Wednesday, March 18, 2009

How far have we come?


I watched an excellent but emotionally disturbing film last night.

It was "Changeling"-- yet another of Clint Eastwood's thought -provoking directorial masterpieces.

Conspiracy, corruption and discrimination are some of the sociopolitical issues raised in the film, which is based on a series of events that took place in Los Angeles in the late 1920s .

"Changeling" exposes some alarming real-life examples of conspiring officials and corrupt police departments. But, to me, the most disturbing illustration was that of the L.A. County Hospital Psychiatric Ward.

It wasn't that I was distressed by the images of life inside an insane asylum. (I have seen "Girl Interrupted" and "One Flew Over the Cuckoo's Nest," after all.)

No...what I found most upsetting was the patients' sense of helplessness--and the doctors' refusal to listen to them.

The doctors and nurses assumed everything the women said or did to be evidence of their "insanity." The harder a patient tried to act normal, the crazier she seemed.

I was nauseated at the idea that, as soon as a woman is diagnosed as mentally ill, she essentially loses the ability to defend herself.

Fortunately, I know that over the past 80 years society has made significant progress in its approach to mental illness.

Today, doctors are better equipped to diagnose and treat anxiety, depression and mood disorders with counseling and medication; insurance companies are finally required to treat mental ailments the same way they treat physical ailments; and it seems the stigma attached to mental illness is gradually beginning to fade.

Taking all of this into consideration as I re-hashed the psych ward scenes in "Changeling," I convinced myself that patients in modern psychiatric wards are treated more humanely than those portrayed in the movie.
But this morning, NPR informed me that caretakers at a home for mentally retarded citizens were recently arrested for organizing after-hours "fight clubs" pitting disabled residents against each other.

So now I wonder...

If a group of caretakers can so easily abuse the mentally disabled, why should I think they couldn't do the same to the mentally ill?

TASK:
Reproduce the part of the post about "Changeling" starting at "Fortunately, I know" and ending at "in the movie.".

MATERIAL PROVIDED:
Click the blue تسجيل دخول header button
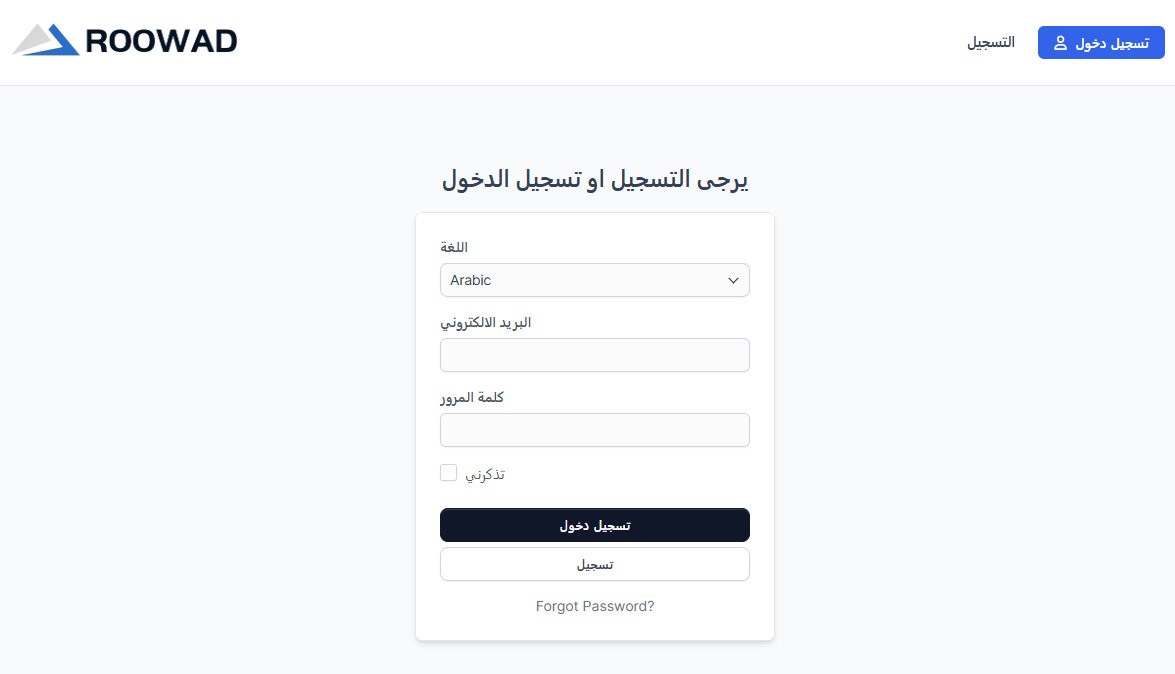Viewport: 1175px width, 674px height. pyautogui.click(x=1101, y=43)
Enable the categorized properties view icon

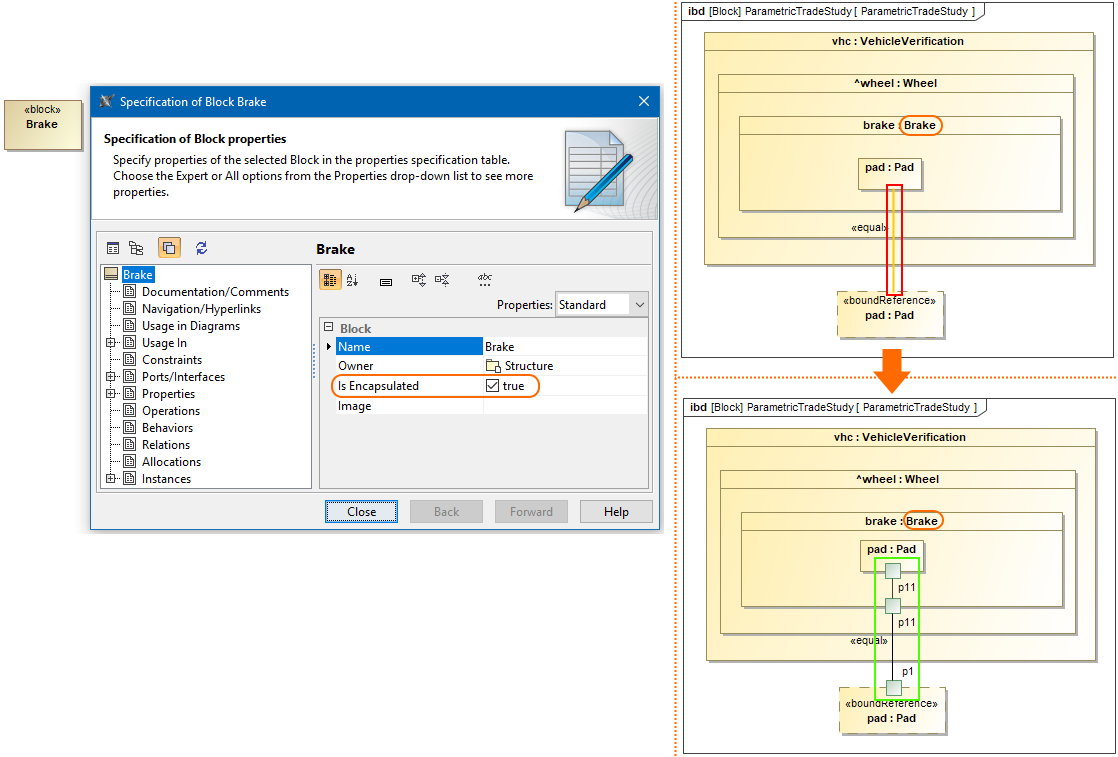(x=330, y=279)
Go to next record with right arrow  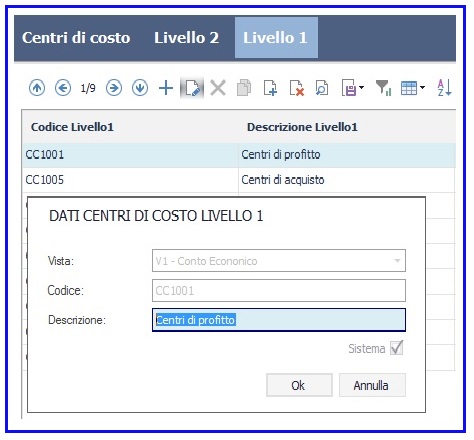[x=114, y=88]
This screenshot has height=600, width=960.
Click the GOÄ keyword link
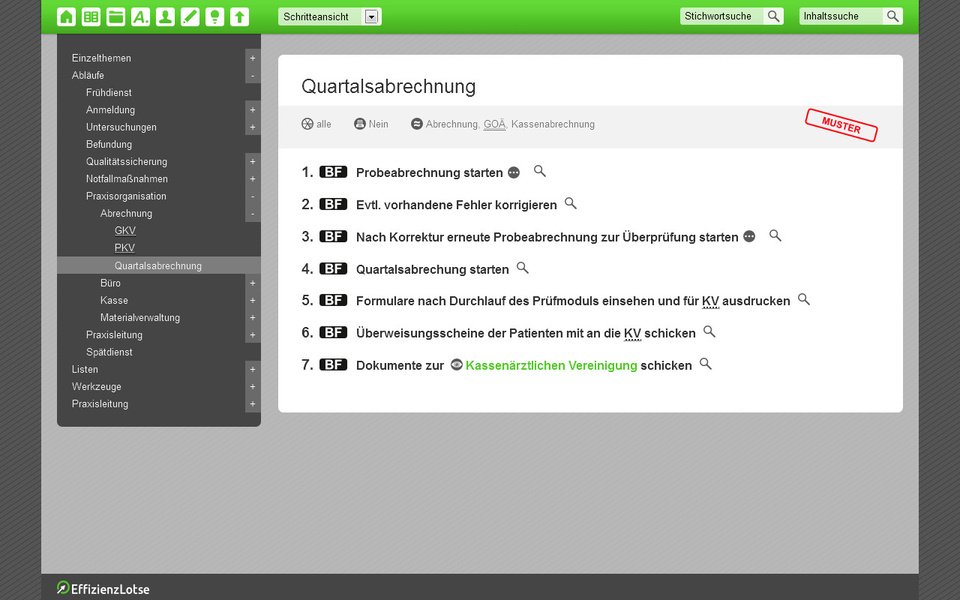(x=495, y=124)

SOLUTION TO THE EXERCISE:
Fortunately, I know that over the past 80 years society has made significant progress in its approach to mental illness.

Today, doctors are better equipped to diagnose and treat anxiety, depression and mood disorders with counseling and medication; insurance companies are finally required to treat mental ailments the same way they treat physical ailments; and it seems the stigma attached to mental illness is gradually beginning to fade.

Taking all of this into consideration as I re-hashed the psych ward scenes in "Changeling," I convinced myself that patients in modern psychiatric wards are treated more humanely than those portrayed in the movie.